相続税計算の概要について
平成27年の税制改正により、
平成27年1月1日より、基礎控除や税率等が変更されました。
これにより、相続税の対象となった案件は以前に比べると2倍ほどの水準に増加しております。
(ブログ記事:平成27年分の相続税の申告状況についてを参照)
ここでは、事例をもとに簡単に相続税の計算をしてみたいと思います。
事例は以下の通りです。(詳細はブログ記事:事業承継を考える参照)
【相続人の状況】
被相続人:P(A社の社長、急逝)
相続人 :配偶者H
長男 S
長女 D
【財産状況】
①現預金 5,000万円
②自宅の土地建物 2,000万円
③A社株式 300株(評価額4億5,000万円)
借入金等の負債なし、葬式費用1,000万円あり。
【正味遺産総額の計算】
Ⅰ遺産総額
現預金: 5,000万円
土地等: 2,000万円
A株式:45,000万円
Ⅱ債務総額
葬式費用:1,000万円
Ⅲ 正味遺産総額=Ⅰ-Ⅱ 51,000万円
【基礎控除額の計算】
基礎控除額=3,000万円+600万円×3(法定相続人)=4,800万円
【課税正味遺産額の計算】
課税正味遺産額(相続税の対象となる遺産)=正味遺産総額-基礎控除額=46,200万円
【相続税の計算】
相続税は一旦、法定相続分で分割したものと仮定して相続税の総額を計算します。
(法定相続分の遺産額)
P:法定相続 1/2 25,500万円
S:法定相続 1/4 12,750万円
D:法定相続 1/4 12,750万円
(上記に対応する相続税の額)
P:6,767万円
S:3,383万円
D:3,3837万円
合計 13,535万円(実効税率:26.54%)
【相続税総額の各人への配分】
実際に支払う相続税額は、上記の相続税総額をそれぞれが相続する財産に応じて負担することとなります。

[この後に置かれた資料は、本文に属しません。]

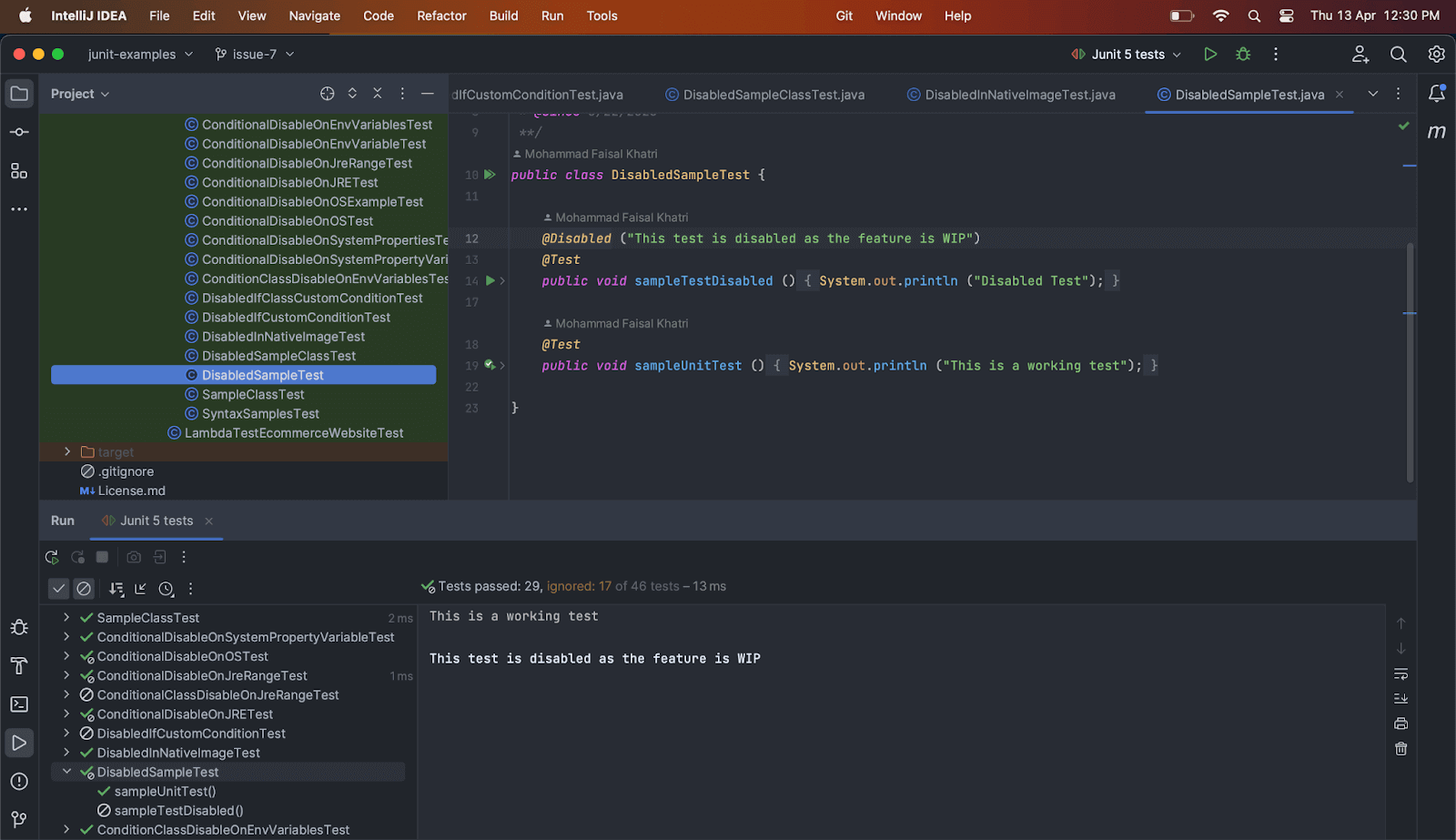
Task: Open the Maven tool window on right
Action: [x=1436, y=132]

法定相続割合で相続する場合は、上記の通りとなりますが、例えばSが全て相続する場合には、Sが13,535万円の相続税を負担することとなります。
但し、配偶者に対して税額軽減が図られていますので、配偶者に相続された場合は、実際に支払う相続税は上記よりも少なくなります。

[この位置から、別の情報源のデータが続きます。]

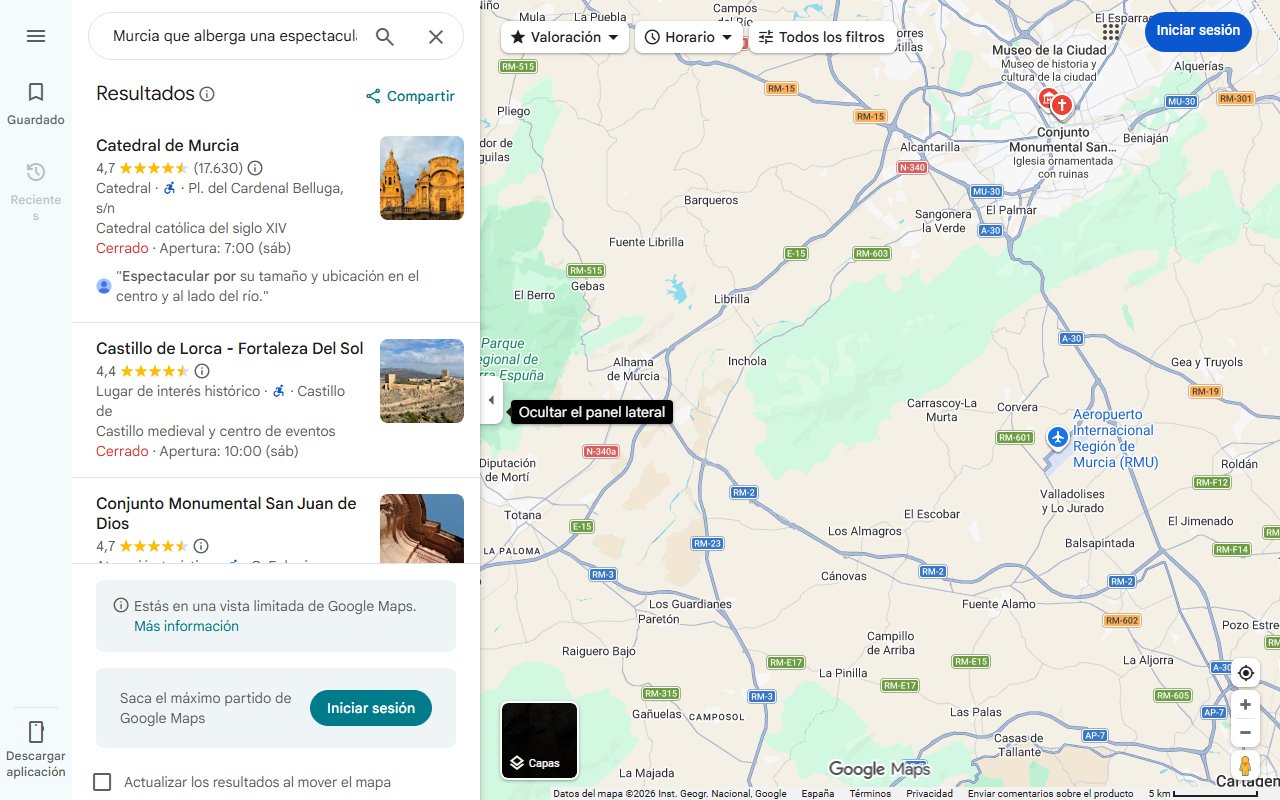Open Todos los filtros panel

相続税の計算過程はそこまで難しいものではありません。
実務では、財産の網羅性の確保、財産の評価が主な焦点となります。
最も財産について詳しい方がこの世を去ってしまっているのが、相続の特徴です。
遺族も全く知らなかった財産が出てくることも、稀ではありません。
生前にしっかりとコミュニケーションをとっておくことが、最も重要な対策の一つと言えます。